Usually, Hosea Helps organizes a big, sit-down Thanksgiving meal at the Georgia World Congress Center. Musicians play. There are free haircuts and health care screenings. People can get hot showers and fresh clothes.

But not this year.

“We really literally had to sit down and develop a whole new plan,” said Elisabeth Omilami, CEO and president of Hosea Helps.

This is the 50th consecutive year of this Thanksgiving program, she said. And they’ll still be able to give out food, but they’ll be set up outside the World Congress Center and aren’t doing all they usually can.

“We won’t be able to do the barbers and beauticians, the medical clinic, the hot showers and the clothing distribution as we did every year,” she said.

She says they can’t cook meals for the thousands they usually serve, either. But they have a system so that they can hand out fresh produce, PPE, pre-made food and cans for people who don’t have homes to cook in, and boxes with two weeks’ worth of food, including a turkey for people who do.

Hosea Helps is known for its Thanksgiving event, but the organization provides year-round services, serving as a food bank that provides food both to food pantries and also to individuals.

The organization is also using money from the CARES Act to help people with their mortgages or rents and utility bills.

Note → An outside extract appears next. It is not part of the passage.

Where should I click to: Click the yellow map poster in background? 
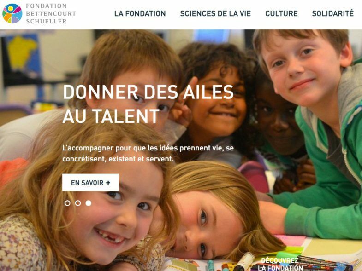click(x=21, y=53)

Omilami said she could tell early in the pandemic that the need this year would be tremendous.

“In March, we started realizing something was happening,” she said. “The people that were coming to us for food were not individuals anymore. It was organizations — other nonprofits — coming to ask for pallets of food, transitional houses.”

And she says even though the state may have increasingly rosy employment numbers, the people she serves, including single mothers whose children are attending school from home and many who worked in restaurants, hotels, car rental agencies and at the airport, are still struggling.